Taking the shape of a black dragon as his avatar, Ryzaard soars through the white space, his body more massive than the largest buildings. This time, he makes sure he can be seen. With no need to hurry and no destination in mind, he dives down on unsuspecting groups of exotic shapes gathered at entertainment hot spots on the Mesh. With a flick of his long tail, these are the first to be extinguished.

A little fear will prepare them for what is to come.

He makes a quick jump to the Shinto shrine where an algorithm keeps the avatar of Miyazawa talking for hours on end about becoming one with the
Kami
. The gathered faithful stare up as the black behemoth circles overhead. Their fear is palpable and exhilarating.

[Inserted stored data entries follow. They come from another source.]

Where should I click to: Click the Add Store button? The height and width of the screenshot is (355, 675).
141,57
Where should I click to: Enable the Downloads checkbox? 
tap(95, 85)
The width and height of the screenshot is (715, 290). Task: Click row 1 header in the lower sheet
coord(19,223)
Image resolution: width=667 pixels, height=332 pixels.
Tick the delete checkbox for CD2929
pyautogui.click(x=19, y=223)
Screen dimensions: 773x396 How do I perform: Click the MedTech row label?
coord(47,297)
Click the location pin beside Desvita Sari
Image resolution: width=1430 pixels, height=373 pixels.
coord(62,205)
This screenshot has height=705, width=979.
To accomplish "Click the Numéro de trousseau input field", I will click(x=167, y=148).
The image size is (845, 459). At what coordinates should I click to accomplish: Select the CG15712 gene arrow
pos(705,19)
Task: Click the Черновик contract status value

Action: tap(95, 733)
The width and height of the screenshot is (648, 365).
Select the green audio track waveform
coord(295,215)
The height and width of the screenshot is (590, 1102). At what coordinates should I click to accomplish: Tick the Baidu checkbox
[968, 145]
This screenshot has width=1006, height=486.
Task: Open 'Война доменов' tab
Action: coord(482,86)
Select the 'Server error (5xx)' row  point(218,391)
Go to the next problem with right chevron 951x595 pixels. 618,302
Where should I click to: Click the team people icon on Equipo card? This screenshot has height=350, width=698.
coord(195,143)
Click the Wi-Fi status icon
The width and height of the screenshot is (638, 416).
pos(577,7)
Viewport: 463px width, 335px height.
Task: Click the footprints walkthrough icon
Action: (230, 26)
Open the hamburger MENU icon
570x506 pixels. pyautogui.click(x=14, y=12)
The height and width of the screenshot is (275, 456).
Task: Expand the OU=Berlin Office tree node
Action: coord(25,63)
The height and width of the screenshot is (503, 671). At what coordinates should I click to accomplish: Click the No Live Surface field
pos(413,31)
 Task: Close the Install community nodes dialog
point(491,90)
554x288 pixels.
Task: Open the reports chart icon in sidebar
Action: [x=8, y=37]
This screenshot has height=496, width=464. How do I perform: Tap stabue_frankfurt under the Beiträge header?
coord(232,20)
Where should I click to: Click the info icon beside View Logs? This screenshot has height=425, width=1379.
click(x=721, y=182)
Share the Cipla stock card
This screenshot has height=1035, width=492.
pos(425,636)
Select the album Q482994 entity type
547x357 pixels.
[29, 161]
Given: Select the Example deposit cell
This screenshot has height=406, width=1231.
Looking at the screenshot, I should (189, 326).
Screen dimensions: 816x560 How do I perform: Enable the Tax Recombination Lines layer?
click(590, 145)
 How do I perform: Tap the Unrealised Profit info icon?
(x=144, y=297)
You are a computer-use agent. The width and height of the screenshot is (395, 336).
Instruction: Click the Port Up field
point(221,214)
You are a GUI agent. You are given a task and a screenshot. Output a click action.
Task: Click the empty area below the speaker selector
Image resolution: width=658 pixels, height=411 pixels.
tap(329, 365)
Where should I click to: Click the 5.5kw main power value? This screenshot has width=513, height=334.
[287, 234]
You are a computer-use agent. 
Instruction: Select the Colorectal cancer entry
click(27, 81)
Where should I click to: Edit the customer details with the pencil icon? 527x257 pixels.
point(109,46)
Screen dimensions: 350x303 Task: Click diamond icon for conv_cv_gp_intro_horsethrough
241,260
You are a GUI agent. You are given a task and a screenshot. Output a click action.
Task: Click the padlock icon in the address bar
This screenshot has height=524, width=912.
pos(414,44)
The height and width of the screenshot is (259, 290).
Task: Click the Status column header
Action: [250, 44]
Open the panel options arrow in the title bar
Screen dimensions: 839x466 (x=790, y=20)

For hours he continues the flight.

When he tires of it, he lets the dragon avatar crumble into ash, returns to his meditation platform and stares through the window at the sun just rising over the eastern horizon. The sky is bright red.

Seamlessly, he jumps to the glossy black sphere that is the control node of the planetary network, the point from which all movement within the network obeys his command. With a palm on its cold surface, his mind moves through each of the Stones and into the sphere’s interior. Hanging in a sea of dark velvet, he brings all the implants together in his mind and sees them, nearly twenty billion points of light, floating within a single brilliant crystal.

The Stones glow hot white.

His hand reaches out, and his fingers close tight around the crystal.